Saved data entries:
_ _ _ _

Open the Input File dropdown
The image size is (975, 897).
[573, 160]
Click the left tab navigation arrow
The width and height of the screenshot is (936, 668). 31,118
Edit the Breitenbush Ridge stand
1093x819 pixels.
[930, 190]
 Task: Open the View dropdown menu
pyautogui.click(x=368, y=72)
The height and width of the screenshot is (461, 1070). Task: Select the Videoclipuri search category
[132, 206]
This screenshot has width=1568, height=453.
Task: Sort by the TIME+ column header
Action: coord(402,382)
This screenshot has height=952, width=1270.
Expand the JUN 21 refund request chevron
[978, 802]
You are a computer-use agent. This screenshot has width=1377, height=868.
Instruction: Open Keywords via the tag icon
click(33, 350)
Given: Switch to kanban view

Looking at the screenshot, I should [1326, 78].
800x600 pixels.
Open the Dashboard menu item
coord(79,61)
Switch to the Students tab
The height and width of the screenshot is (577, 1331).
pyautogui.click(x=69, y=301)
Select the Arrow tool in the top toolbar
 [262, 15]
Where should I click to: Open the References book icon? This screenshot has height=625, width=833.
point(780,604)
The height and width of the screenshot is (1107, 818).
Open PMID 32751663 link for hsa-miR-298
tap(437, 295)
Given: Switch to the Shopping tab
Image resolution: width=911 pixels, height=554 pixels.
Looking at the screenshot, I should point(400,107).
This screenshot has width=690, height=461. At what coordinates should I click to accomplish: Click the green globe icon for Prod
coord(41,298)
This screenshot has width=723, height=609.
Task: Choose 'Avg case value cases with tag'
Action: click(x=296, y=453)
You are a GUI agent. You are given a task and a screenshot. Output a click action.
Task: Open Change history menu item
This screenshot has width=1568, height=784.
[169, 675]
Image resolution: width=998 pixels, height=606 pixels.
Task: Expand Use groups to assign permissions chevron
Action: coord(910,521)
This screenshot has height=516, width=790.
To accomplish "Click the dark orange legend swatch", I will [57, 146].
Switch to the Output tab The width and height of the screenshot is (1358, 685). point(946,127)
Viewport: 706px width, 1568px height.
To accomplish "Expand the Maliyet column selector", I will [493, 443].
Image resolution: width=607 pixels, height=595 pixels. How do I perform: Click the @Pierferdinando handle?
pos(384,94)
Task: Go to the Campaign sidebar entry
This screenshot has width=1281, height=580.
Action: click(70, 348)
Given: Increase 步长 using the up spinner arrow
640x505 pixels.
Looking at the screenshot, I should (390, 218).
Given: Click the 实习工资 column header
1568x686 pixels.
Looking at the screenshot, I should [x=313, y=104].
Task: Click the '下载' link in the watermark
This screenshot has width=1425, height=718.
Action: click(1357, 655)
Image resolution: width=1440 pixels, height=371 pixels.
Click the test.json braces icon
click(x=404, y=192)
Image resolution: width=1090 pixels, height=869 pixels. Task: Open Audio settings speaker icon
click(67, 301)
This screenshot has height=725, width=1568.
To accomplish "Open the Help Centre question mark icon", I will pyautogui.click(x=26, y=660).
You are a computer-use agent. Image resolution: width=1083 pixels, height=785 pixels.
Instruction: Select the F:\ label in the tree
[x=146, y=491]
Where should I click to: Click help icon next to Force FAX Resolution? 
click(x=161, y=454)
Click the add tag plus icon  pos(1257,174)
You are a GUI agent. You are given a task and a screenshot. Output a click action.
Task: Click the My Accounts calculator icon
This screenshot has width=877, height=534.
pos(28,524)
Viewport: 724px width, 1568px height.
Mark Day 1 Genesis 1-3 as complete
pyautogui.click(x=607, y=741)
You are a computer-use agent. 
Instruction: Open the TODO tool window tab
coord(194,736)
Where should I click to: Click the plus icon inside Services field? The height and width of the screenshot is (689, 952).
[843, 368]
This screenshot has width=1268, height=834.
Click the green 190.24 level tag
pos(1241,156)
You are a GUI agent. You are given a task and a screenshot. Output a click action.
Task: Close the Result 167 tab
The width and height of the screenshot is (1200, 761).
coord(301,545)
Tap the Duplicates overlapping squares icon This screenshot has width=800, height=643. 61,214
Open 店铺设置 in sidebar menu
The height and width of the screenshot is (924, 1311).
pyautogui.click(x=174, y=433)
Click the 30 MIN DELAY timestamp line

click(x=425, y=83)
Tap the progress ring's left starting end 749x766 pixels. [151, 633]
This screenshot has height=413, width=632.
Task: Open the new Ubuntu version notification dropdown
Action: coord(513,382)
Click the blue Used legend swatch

_ _ _ _

**ACTIVITY:** Reproduce the data verbatim, line for line.

**REPLY TO THE TASK:**
Open the Input File dropdown
The image size is (975, 897).
[573, 160]
Click the left tab navigation arrow
The width and height of the screenshot is (936, 668). 31,118
Edit the Breitenbush Ridge stand
1093x819 pixels.
[930, 190]
 Task: Open the View dropdown menu
pyautogui.click(x=368, y=72)
The height and width of the screenshot is (461, 1070). Task: Select the Videoclipuri search category
[132, 206]
This screenshot has width=1568, height=453.
Task: Sort by the TIME+ column header
Action: coord(402,382)
This screenshot has height=952, width=1270.
Expand the JUN 21 refund request chevron
[978, 802]
You are a computer-use agent. This screenshot has width=1377, height=868.
Instruction: Open Keywords via the tag icon
click(33, 350)
Given: Switch to kanban view

Looking at the screenshot, I should [1326, 78].
800x600 pixels.
Open the Dashboard menu item
coord(79,61)
Switch to the Students tab
The height and width of the screenshot is (577, 1331).
pyautogui.click(x=69, y=301)
Select the Arrow tool in the top toolbar
 [262, 15]
Where should I click to: Open the References book icon? This screenshot has height=625, width=833.
point(780,604)
The height and width of the screenshot is (1107, 818).
Open PMID 32751663 link for hsa-miR-298
tap(437, 295)
Given: Switch to the Shopping tab
Image resolution: width=911 pixels, height=554 pixels.
Looking at the screenshot, I should point(400,107).
This screenshot has width=690, height=461. At what coordinates should I click to accomplish: Click the green globe icon for Prod
coord(41,298)
This screenshot has width=723, height=609.
Task: Choose 'Avg case value cases with tag'
Action: click(x=296, y=453)
You are a GUI agent. You are given a task and a screenshot. Output a click action.
Task: Open Change history menu item
This screenshot has width=1568, height=784.
[169, 675]
Image resolution: width=998 pixels, height=606 pixels.
Task: Expand Use groups to assign permissions chevron
Action: coord(910,521)
This screenshot has height=516, width=790.
To accomplish "Click the dark orange legend swatch", I will [57, 146].
Switch to the Output tab The width and height of the screenshot is (1358, 685). point(946,127)
Viewport: 706px width, 1568px height.
To accomplish "Expand the Maliyet column selector", I will [493, 443].
Image resolution: width=607 pixels, height=595 pixels. How do I perform: Click the @Pierferdinando handle?
pos(384,94)
Task: Go to the Campaign sidebar entry
This screenshot has width=1281, height=580.
Action: click(70, 348)
Given: Increase 步长 using the up spinner arrow
640x505 pixels.
Looking at the screenshot, I should (390, 218).
Given: Click the 实习工资 column header
1568x686 pixels.
Looking at the screenshot, I should [x=313, y=104].
Task: Click the '下载' link in the watermark
This screenshot has width=1425, height=718.
Action: click(1357, 655)
Image resolution: width=1440 pixels, height=371 pixels.
Click the test.json braces icon
click(x=404, y=192)
Image resolution: width=1090 pixels, height=869 pixels. Task: Open Audio settings speaker icon
click(67, 301)
This screenshot has height=725, width=1568.
To accomplish "Open the Help Centre question mark icon", I will pyautogui.click(x=26, y=660).
You are a computer-use agent. Image resolution: width=1083 pixels, height=785 pixels.
Instruction: Select the F:\ label in the tree
[x=146, y=491]
Where should I click to: Click help icon next to Force FAX Resolution? 
click(x=161, y=454)
Click the add tag plus icon  pos(1257,174)
You are a GUI agent. You are given a task and a screenshot. Output a click action.
Task: Click the My Accounts calculator icon
This screenshot has width=877, height=534.
pos(28,524)
Viewport: 724px width, 1568px height.
Mark Day 1 Genesis 1-3 as complete
pyautogui.click(x=607, y=741)
You are a computer-use agent. 
Instruction: Open the TODO tool window tab
coord(194,736)
Where should I click to: Click the plus icon inside Services field? The height and width of the screenshot is (689, 952).
[843, 368]
This screenshot has width=1268, height=834.
Click the green 190.24 level tag
pos(1241,156)
You are a GUI agent. You are given a task and a screenshot. Output a click action.
Task: Close the Result 167 tab
The width and height of the screenshot is (1200, 761).
coord(301,545)
Tap the Duplicates overlapping squares icon This screenshot has width=800, height=643. 61,214
Open 店铺设置 in sidebar menu
The height and width of the screenshot is (924, 1311).
pyautogui.click(x=174, y=433)
Click the 30 MIN DELAY timestamp line

click(x=425, y=83)
Tap the progress ring's left starting end 749x766 pixels. [151, 633]
This screenshot has height=413, width=632.
Task: Open the new Ubuntu version notification dropdown
Action: coord(513,382)
Click the blue Used legend swatch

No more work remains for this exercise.